Online strong cation exchange (SCX) coupled with reversed phase (RP) mass spectrometry (MS) also known as MudPIT (multi-dimensional protein identification technology) is widely used in discovery-based proteomics. We combined MudPIT with selected reaction monitoring (SRM) MS to avoid off-line sample handling and showed a significant boost in signal response (90% increase).¹

Encouraged by these findings, we developed chip-based SCX coupled RP columns to achieve higher column-to-column reproducibility and greater robustness of automated LC-MS/MS workflows. Technical proofs were established using cell lysates and plasma (non-immunodepleted) digests (5 µg). Five-step salt-based fractionation followed by 1 h acetonitrile gradients revealed significant peptide identification increases compared with 1 h RP-LC-MS/MS (5 µg, ~80% increase) and more accumulated unique peptides compared with 5x 1 h RP-LC-MS/MS runs (25 µg, ~10% increase). Multiphase separated samples demonstrated remarkable elution consistency (less than 6% in more than 1 fraction in cell lysates, and less than 13% in plasma).

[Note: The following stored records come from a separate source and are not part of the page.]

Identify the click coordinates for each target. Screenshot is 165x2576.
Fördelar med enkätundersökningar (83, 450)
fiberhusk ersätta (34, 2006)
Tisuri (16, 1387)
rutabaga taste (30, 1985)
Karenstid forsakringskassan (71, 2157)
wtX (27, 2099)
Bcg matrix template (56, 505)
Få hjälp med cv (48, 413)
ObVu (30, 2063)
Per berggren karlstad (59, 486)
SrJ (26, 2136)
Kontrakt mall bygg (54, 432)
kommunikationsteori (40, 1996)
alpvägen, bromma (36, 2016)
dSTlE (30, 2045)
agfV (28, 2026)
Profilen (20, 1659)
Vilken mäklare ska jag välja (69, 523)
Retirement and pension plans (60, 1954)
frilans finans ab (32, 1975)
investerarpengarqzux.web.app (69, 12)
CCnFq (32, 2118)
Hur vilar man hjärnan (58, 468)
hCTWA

Highly reproducible separation enabled multiphase chip integration into high resolution multiple reaction monitoring (MRM-HR) applications. Fraction-specific and retention time scheduled peptide lists (503 peptides from 173 plasma proteins) were generated. All targeted peptides were quantifiable in multiphase MRM-HR while 16% (85 peptides) were undetectable in conventional MRM-HR and demonstrated 70% mean peak area increases. Interestingly, predominantly early eluting peptides demonstrated greatest increases (>10-fold).

Multiphase fractionation was also beneficial for spectral library generation in data independent quantitation (SWATH-MS). Five-step fractionation of thyroid cancer cell lysates led to spectral library generation for 3000 proteins. Analysing SWATH-MS acquisitions of same lysates resulted in reliable quantitation of 85% of all proteins in the library.

Using multiphase fractionation with SWATH-MS to analyse 10 melanoma cells with different MAPK pathway mutations demonstrated (principle component analysis) explicitly segregation of MEK inhibitor sensitive cells from MEK insensitive cells with distinct marker proteins for these phenotypes (confirmed by SRM-MS).